Not even a teenager, the boy gets caught up in the regional turmoils and conflicts, a boy-soldier witness to the outrages perpetrated by the corrupt and evil leaders of various West African countries, especially Liberia and Sierra Leone, in the mid-1990s.
Sadly, the book is hardly fiction, the events that are described solidly based in fact.
Birahima is an engaging guide.
He writes with the help of four dictionaries as he tries to present his "vie de merde" in passable French.
Part of the charm of the narrative is the energetic use of language: Kourouma typically mixes Malinke and pidgin in his books, but here he makes more of an effort to make the text approachable to his foreign audience.
Many of the terms are parenthetically explained -- including many of the French ones, whose meaning is often more broadly (or more narrowly, or more sharply) interpreted, given the circumstances in which Birahima finds himself in.
In beginning his account, Birahima describes it as his "blablabla"
There is indeed a profusion of stories here: Birahima's convoluted personal saga as well as the the stories of the West African despots (and specifically: the atrocities they commit) -- much of which is presented straightforwardly as factual account.

# [DATA SHOWN]
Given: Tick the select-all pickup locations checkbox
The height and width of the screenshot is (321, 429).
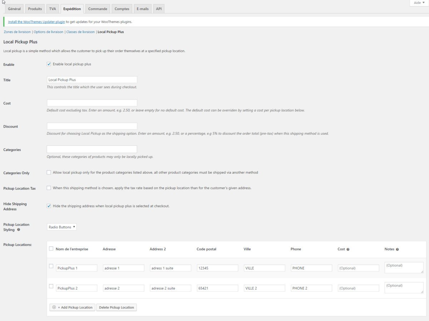Looking at the screenshot, I should click(51, 249).
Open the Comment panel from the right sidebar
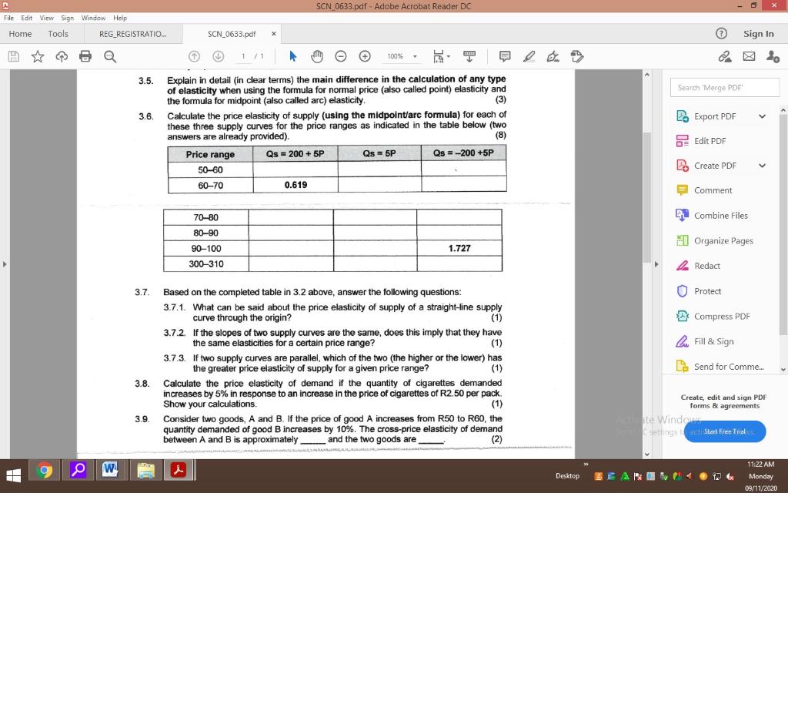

# [PROBLEM DESCRIPTION]
Decide whether each of these statements agrees with the review of the boy-soldier book. Answer yes or no for each, and quote the words from the review that settle it.
1. Birahima relies on four dictionaries while writing his account.
2. The events described in the book are largely invented.
3. In this book Kourouma makes less effort than usual to make the text approachable to foreign readers.
The data above play no part in this exercise.

# [EXERCISE RESPONSE]
1. Yes: "He writes with the help of four dictionaries"
2. No: "the book is hardly fiction, the events that are described solidly based in fact."
3. No: "here he makes more of an effort to make the text approachable to his foreign audience."